Gelnhausen

Barbarossastadt
Die ehemalige Reichsstadt Gelnhausen, die im Jahr 1170 durch Kaiser Friedrich I. genannt Barbarossa, gegründet wurde, ist vom mittelalterlichen Erbe geprägt: der langgestreckte Unter- und Obermarkt mit zahlreichen Fachwerkhäusern, fünf erhaltene Tortürme, Reste der alten Stadtbefestigung und vieles mehr. Besonders beeindruckend ist die Kaiserpfalz, die nach ihrem Gründer auch Barbarossaburg genannt wird, der mächtige Hexenturm, die Marienkirche von 1223, die Kirche St. Peter, die ehemalige Synagoge, das Innere Holztor, sowie das Romanische Haus.

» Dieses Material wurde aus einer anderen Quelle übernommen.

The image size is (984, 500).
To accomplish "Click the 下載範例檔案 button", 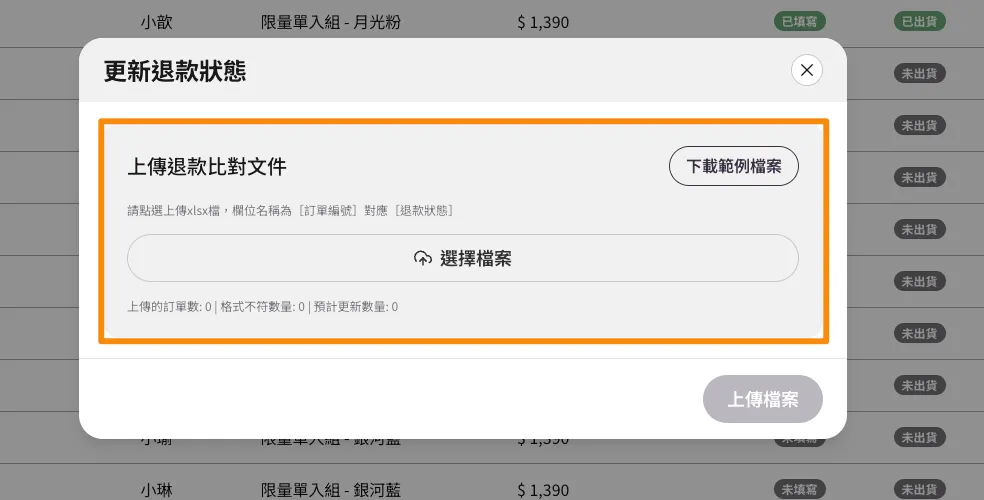I will click(x=733, y=166).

Kaiserpfalz, genannt Barbarossaburg
Der beeindruckende Komplex wurde auf einer Kinziginsel (wahrscheinlich anstelle der früheren Burg der Reginbodonen) gebaut. Als Fundament für ihren Bau dienten etwa 12.000 Baumstämme. Die Ruine gilt heute als die besterhaltene Pfalz der Stauferzeit mit herausragenden Steinmetzarbeiten. Einst vor dem Ort errichtet, befindet sich die Kaiserpfalz nun mitten im Ortskern. Geschichtlich bedeutsam ist die Pfalz in Gelnhausen, da sie Schauplatz des Reichstags war, in dem Heinrich dem Löwen der Prozess gemacht und seine Länder neu aufgeteilt wurden.
Museen
Museum Gelnhausen
Turmuhrenmuseum
Museum für Flugzeugtechnik und Geschichte
Grimmelshausen-Preis
Der Barockdichter Johann Jacob Christoph von Grimmelshausen, der den bekannten Schelmenroman "Der Abentheuerliche Simplicissimus Teutsch" verfasste, wurde um 1621 in Gelnhausen geboren, floh im 30-jährigen Krieg vor den Katholiken, kam und heiratete nach allerlei Kriegswirren in Offenburg und verstarb 1676 in Renchen. Der Grimmelshausen-Preis ist ein mit 10.000 Euro dotierter Literaturpreis, der abwechselnd in Gelnhausen und in Renchen vergeben wird. Er wird von den beiden Städten sowie den Ländern Hessen und Baden-Württemberg gestiftet.